[START EXTRACTED ENTRIES]

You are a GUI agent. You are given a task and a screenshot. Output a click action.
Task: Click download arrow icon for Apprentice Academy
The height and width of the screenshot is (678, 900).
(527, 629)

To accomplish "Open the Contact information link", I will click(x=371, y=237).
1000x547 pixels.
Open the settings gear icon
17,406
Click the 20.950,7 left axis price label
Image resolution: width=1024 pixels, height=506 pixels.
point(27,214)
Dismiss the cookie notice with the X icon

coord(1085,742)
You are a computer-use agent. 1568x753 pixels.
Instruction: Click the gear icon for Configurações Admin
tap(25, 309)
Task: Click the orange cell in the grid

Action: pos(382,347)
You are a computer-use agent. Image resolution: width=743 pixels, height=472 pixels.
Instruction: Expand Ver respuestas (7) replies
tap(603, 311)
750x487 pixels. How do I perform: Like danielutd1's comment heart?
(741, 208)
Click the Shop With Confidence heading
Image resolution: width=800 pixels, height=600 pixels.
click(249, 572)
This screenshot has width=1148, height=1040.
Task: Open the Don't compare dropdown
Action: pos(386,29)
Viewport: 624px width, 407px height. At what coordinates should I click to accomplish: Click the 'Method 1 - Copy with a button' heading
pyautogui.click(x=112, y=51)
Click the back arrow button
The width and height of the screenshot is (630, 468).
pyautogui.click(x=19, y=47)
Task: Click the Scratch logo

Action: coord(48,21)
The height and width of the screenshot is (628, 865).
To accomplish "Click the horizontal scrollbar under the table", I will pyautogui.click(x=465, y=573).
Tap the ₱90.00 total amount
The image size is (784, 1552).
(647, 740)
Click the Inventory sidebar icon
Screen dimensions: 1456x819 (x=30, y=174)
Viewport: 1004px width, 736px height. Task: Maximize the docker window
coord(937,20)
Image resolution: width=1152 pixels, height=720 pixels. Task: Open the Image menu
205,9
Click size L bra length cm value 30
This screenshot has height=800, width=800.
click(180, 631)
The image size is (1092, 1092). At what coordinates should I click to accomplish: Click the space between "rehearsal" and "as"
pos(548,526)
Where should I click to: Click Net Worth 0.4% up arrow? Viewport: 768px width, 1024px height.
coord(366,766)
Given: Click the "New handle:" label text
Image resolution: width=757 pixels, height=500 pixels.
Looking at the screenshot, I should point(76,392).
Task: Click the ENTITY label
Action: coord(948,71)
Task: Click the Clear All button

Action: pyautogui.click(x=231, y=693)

[END EXTRACTED ENTRIES]

:: YOUR INSTRUCTIONS ::
Rewrite every line in the stretch from the line that contains "You are a computer-use agent. 1568x753" through the line that contains "Action: pos(382,347)", and raise each coordinate in the answers by 35.

:: FINAL RESULT ::
You are a computer-use agent. 1568x753 pixels.
Instruction: Click the gear icon for Configurações Admin
tap(60, 344)
Task: Click the orange cell in the grid

Action: pos(417,382)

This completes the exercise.